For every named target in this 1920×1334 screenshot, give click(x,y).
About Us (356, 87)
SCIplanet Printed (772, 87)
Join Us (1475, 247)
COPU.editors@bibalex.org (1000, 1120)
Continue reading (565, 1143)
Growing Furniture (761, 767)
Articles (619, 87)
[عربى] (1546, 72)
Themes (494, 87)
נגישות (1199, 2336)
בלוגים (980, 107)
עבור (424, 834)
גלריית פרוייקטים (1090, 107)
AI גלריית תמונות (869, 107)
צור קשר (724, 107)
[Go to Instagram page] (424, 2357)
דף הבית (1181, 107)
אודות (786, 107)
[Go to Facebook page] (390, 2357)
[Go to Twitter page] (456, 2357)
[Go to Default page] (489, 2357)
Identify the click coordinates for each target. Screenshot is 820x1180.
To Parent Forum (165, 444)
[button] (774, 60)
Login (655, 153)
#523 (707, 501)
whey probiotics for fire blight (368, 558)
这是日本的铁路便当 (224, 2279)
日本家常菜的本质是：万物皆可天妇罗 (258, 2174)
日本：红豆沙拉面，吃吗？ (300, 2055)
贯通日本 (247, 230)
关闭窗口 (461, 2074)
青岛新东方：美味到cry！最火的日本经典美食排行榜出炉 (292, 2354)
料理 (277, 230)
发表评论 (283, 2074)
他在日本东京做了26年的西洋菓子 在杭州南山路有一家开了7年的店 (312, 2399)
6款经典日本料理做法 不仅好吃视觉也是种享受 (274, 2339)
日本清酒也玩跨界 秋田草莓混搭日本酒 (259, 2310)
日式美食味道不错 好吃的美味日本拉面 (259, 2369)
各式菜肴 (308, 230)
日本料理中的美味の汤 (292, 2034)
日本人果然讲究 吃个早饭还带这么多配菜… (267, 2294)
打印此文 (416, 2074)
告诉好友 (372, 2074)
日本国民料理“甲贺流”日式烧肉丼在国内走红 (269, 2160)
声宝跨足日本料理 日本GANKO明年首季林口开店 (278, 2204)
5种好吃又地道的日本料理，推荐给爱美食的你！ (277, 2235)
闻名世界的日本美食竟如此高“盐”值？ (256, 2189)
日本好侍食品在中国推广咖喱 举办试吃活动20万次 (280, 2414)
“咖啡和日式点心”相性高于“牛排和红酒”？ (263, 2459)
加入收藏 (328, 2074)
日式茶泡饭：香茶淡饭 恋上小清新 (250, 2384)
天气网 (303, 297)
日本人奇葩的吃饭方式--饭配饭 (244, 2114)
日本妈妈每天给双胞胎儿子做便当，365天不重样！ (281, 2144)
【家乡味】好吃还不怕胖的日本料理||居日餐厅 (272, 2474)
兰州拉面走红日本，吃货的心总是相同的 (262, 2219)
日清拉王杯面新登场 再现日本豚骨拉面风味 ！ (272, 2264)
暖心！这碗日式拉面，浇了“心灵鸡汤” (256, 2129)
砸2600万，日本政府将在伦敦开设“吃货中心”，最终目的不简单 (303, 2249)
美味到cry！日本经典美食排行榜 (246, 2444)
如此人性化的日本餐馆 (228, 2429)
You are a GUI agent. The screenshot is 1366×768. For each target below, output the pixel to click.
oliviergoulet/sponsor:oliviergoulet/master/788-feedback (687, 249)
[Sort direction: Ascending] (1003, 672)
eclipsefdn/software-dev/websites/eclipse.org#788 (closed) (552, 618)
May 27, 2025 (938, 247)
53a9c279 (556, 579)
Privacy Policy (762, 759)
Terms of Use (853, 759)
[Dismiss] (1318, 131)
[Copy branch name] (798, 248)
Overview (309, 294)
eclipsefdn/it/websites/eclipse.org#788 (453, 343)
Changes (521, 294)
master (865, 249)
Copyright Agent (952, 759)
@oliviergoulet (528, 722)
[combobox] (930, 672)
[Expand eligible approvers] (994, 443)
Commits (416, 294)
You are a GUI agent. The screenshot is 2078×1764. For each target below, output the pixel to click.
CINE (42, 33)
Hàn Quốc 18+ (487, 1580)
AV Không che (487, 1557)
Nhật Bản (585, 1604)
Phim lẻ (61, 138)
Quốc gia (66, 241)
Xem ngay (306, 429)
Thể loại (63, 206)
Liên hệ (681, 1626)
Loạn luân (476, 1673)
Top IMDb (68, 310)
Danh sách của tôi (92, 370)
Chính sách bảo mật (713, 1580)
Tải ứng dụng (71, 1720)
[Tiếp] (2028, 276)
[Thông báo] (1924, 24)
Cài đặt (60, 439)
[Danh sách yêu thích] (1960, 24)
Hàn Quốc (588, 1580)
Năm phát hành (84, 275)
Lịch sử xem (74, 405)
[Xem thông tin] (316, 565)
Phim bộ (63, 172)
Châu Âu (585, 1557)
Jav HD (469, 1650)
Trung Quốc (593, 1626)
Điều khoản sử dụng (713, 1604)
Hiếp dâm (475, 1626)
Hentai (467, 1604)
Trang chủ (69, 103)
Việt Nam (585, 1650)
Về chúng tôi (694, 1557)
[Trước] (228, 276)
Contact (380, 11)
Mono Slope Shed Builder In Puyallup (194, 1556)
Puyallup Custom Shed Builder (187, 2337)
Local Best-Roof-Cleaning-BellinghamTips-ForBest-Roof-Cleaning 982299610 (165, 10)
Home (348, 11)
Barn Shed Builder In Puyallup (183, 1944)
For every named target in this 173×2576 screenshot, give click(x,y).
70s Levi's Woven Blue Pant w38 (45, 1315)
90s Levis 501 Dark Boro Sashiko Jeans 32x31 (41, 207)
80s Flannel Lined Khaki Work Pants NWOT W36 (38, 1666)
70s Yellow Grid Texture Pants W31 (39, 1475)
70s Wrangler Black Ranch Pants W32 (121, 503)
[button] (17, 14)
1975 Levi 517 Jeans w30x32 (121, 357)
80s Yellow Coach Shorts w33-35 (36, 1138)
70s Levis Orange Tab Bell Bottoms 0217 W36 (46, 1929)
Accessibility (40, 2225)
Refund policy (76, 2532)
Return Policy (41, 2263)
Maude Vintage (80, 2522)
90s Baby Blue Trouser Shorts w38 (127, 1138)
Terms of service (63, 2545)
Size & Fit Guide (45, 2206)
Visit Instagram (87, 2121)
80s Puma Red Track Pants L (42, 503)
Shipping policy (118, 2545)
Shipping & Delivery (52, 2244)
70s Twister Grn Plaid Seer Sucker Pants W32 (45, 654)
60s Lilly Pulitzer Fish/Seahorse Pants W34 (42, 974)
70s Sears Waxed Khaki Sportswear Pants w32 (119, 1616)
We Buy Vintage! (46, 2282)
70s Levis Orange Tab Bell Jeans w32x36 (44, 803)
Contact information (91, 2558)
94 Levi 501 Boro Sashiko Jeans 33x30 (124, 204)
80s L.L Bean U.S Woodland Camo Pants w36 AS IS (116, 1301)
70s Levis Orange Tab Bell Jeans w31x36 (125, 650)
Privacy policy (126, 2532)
++++++++++++++++++++
Assignment:
Beginning with the line containing "Copyright Agent (952, 759)" in the material above, copy every line exactly until you have copied the line containing "1975 Levi 517 Jeans w30x32 (121, 357)".

Solution for this problem:
Copyright Agent (952, 759)
@oliviergoulet (528, 722)
[combobox] (930, 672)
[Expand eligible approvers] (994, 443)
Commits (416, 294)
You are a GUI agent. The screenshot is 2078×1764. For each target below, output the pixel to click.
CINE (42, 33)
Hàn Quốc 18+ (487, 1580)
AV Không che (487, 1557)
Nhật Bản (585, 1604)
Phim lẻ (61, 138)
Quốc gia (66, 241)
Xem ngay (306, 429)
Thể loại (63, 206)
Liên hệ (681, 1626)
Loạn luân (476, 1673)
Top IMDb (68, 310)
Danh sách của tôi (92, 370)
Chính sách bảo mật (713, 1580)
Tải ứng dụng (71, 1720)
[Tiếp] (2028, 276)
[Thông báo] (1924, 24)
Cài đặt (60, 439)
[Danh sách yêu thích] (1960, 24)
Hàn Quốc (588, 1580)
Năm phát hành (84, 275)
Lịch sử xem (74, 405)
[Xem thông tin] (316, 565)
Phim bộ (63, 172)
Châu Âu (585, 1557)
Jav HD (469, 1650)
Trung Quốc (593, 1626)
Điều khoản sử dụng (713, 1604)
Hiếp dâm (475, 1626)
Hentai (467, 1604)
Trang chủ (69, 103)
Việt Nam (585, 1650)
Về chúng tôi (694, 1557)
[Trước] (228, 276)
Contact (380, 11)
Mono Slope Shed Builder In Puyallup (194, 1556)
Puyallup Custom Shed Builder (187, 2337)
Local Best-Roof-Cleaning-BellinghamTips-ForBest-Roof-Cleaning 982299610 (165, 10)
Home (348, 11)
Barn Shed Builder In Puyallup (183, 1944)
For every named target in this 173×2576 screenshot, give click(x,y).
70s Levi's Woven Blue Pant w38 (45, 1315)
90s Levis 501 Dark Boro Sashiko Jeans 32x31 (41, 207)
80s Flannel Lined Khaki Work Pants NWOT W36 (38, 1666)
70s Yellow Grid Texture Pants W31 (39, 1475)
70s Wrangler Black Ranch Pants W32 (121, 503)
[button] (17, 14)
1975 Levi 517 Jeans w30x32 (121, 357)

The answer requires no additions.